Ivy and Bean
Illustrated by Sophie Blackall
Genre: Realistic fiction, early chapter books
AR Level: 3.2
Age Level: 6+
I’ve been trying to recommend good books to my students, only to find that most of what I’m familiar with are upper middle grade novels. I don’t know enough early chapter books. In a quest to remedy that, I’ve checked out several from the library. Ivy and Bean is one of them.
Bean is reluctant to make friends with the girl who lives across the street because she’s “a nice girl”, but when she finally meets Ivy, Bean learns that appearances can be deceiving. Rather than a prissy and proper young lady, Ivy is an aspiring witch. Together, the two girls concoct a plan to put a dancing spell on Bean’s older sister Nancy. But first they must get some worms.
Ivy and Bean is a cute little book about the beginning of friendship. Much of this book reminded me of my own childhood, especially the freedom to roam the neighborhood. Ivy and Bean’s adventure sounds like something I would have done. Barrows captures the best parts of childhood well. Her writing is simple enough for younger readers to understand, but still full of craft and imagery. The worm-digging scene is particularly vivid.

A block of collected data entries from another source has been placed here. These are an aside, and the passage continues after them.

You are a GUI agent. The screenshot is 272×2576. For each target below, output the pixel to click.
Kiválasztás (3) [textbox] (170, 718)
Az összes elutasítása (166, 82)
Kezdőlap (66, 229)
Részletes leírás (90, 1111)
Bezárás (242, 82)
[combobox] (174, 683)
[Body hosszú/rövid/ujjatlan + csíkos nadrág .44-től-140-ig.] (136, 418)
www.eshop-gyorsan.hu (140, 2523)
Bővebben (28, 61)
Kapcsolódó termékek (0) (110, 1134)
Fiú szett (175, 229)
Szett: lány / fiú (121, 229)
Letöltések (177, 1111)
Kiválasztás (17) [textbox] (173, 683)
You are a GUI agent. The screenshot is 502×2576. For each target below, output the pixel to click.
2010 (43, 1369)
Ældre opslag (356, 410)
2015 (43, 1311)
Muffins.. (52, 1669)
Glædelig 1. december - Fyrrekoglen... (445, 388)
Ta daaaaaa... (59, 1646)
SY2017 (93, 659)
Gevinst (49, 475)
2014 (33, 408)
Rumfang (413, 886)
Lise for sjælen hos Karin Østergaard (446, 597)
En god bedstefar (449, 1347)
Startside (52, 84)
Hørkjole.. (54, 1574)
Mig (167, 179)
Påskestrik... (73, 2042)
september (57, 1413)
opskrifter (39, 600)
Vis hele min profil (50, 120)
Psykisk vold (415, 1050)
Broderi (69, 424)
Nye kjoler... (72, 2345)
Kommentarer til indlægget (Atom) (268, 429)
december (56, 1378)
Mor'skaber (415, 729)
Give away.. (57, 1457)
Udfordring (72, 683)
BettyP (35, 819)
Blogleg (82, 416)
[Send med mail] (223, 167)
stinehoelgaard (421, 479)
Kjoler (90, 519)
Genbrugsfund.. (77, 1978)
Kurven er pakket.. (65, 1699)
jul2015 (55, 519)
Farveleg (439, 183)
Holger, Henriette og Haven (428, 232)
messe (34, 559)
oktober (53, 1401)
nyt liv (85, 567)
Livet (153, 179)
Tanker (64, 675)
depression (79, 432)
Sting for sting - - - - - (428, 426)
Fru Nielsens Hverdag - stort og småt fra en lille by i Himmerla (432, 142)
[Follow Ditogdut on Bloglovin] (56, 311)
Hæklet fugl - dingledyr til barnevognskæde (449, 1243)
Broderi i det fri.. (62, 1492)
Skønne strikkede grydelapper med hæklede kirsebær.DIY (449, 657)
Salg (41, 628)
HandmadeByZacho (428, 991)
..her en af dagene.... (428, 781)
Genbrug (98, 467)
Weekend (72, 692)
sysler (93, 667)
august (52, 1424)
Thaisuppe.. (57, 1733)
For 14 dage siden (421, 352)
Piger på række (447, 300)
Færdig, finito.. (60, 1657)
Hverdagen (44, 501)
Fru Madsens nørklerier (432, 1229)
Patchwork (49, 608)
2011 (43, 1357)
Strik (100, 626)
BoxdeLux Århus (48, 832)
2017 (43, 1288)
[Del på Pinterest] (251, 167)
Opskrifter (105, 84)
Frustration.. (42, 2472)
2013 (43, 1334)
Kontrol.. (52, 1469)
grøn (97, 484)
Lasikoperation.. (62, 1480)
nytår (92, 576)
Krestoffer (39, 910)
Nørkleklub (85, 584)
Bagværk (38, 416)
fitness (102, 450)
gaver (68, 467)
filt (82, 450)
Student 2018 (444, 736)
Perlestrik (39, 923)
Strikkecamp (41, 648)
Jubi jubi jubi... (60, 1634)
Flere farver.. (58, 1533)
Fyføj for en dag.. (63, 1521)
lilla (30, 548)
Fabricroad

“The worms oozed and curled through the mud. Bean liked the way they were fat one second and stretched out skinny the next. She and Ivy dug deeper and deeper, until they had made a big muddy pit in the ground. It was almost two feet across, and water dribbled down the sides. Worms were squirming at the bottom of the pit, trying to get away.”
The illustrations by Sophie Blackall do a nice job enhancing the story and providing detail without overshadowing it.
This is a great book for readers who are ready for chapter books, but not necessarily ready for the content or themes of many middle grade novels. The series continues with more adventures of the two girls, but I think the stories are self-contained. The eighth book is due out this month.